[Python-ideas] Fall back to encoding unicode strings in utf-8 if latin-1 fails in http.client

Thu Jan 7 04:49:55 EST 2016

On Thu, Jan 7, 2016 at 8:20 PM, Emil Stenström <em at kth.se> wrote:
>
> So the rationale for this idea is:
>
> * http.client doesn't work the way beginners expect for very basic usecases (posting unicode strings)
> * Libraries in other languages behave like beginners expect, which magnifies the problem.
> * Changing the default latin-1 encoding probably isn't possible, because it would break the spec...
> * But catching the exception and try encoding in utf-8 instead wouldn't break the spec and solves the problem.
>
> ----
>
> Here's a couple of issues where people expect things to work differently:
>
> https://github.com/kennethreitz/requests/issues/1926
> https://github.com/kennethreitz/requests/issues/2838
> https://github.com/kennethreitz/requests/issues/1822
>
> ----
>
> Does this make sense?

It makes sense, but I disagree with the suggestion. Having "Latin-1 or
UTF-8" as the effective default encoding is not a good idea, IMO;
sometimes I've *de*coded text using such heuristics (the other order,
of course; attempt UTF-8 decode, and if that fail, decode as Latin-1
or possibly CP-1252) as a means of coping with broken systems, but I
would much prefer the default to simply be one or the other.

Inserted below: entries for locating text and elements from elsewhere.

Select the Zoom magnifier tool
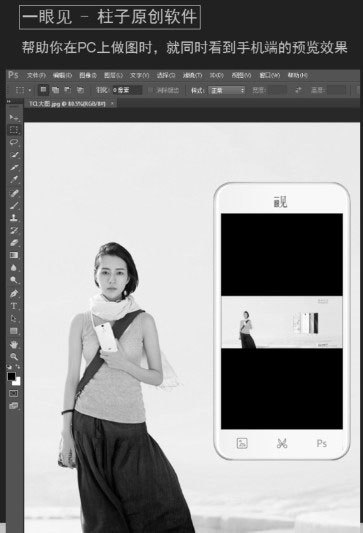tap(14, 357)
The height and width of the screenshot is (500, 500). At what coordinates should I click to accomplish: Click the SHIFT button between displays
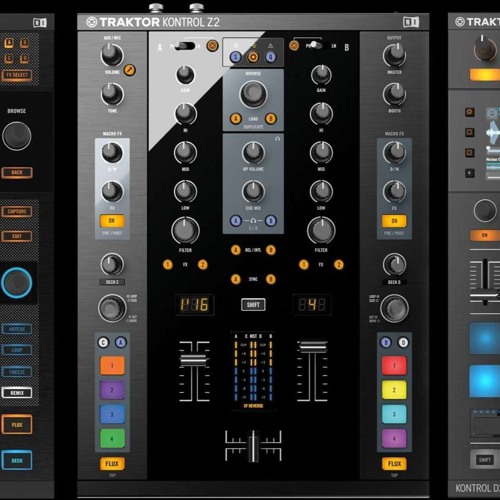click(253, 305)
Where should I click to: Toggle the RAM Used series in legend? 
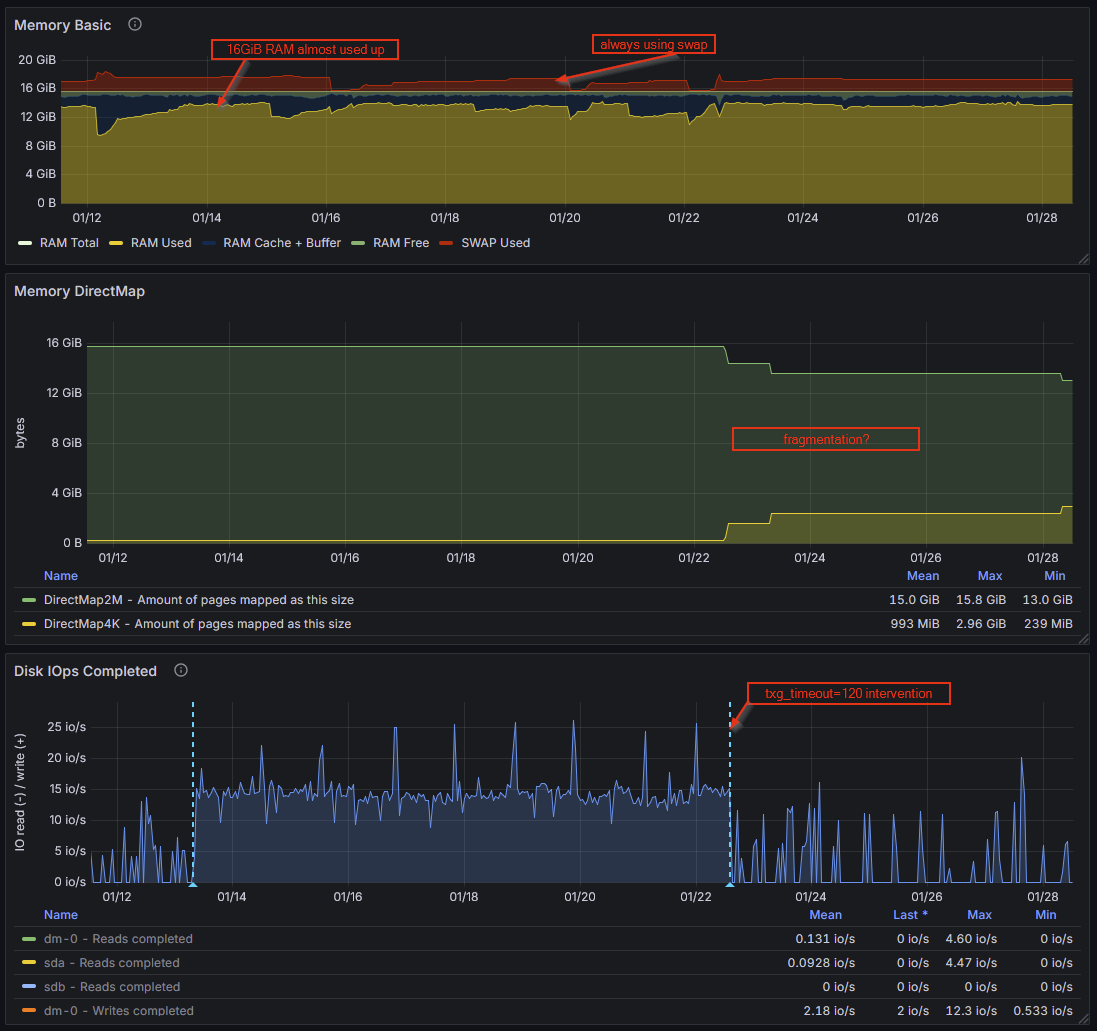tap(160, 243)
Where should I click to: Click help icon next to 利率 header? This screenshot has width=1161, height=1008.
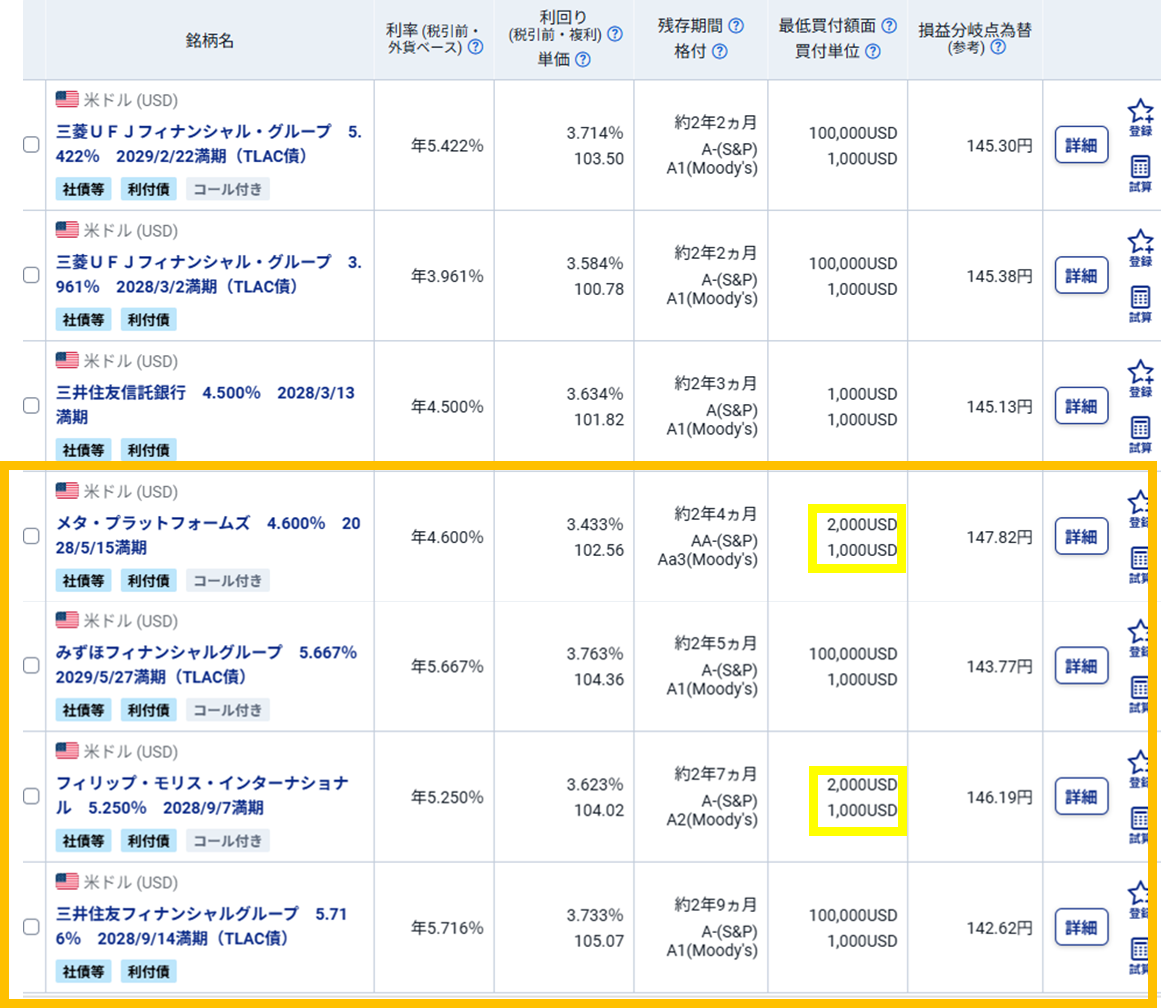coord(476,47)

As the 'requests' module is not part of Python's standard library, it
would be free to change its own default, regardless of the behaviour
of http.client; whether that's a good idea or not is for the requests
community to decide (unless there's something specifically binding it
to http.client). But whether you're asking for a change in http.client
or in requests, I would disagree with the "either-or" approach; change
to a UTF-8 default, perhaps, but not to the hybrid.

ChrisA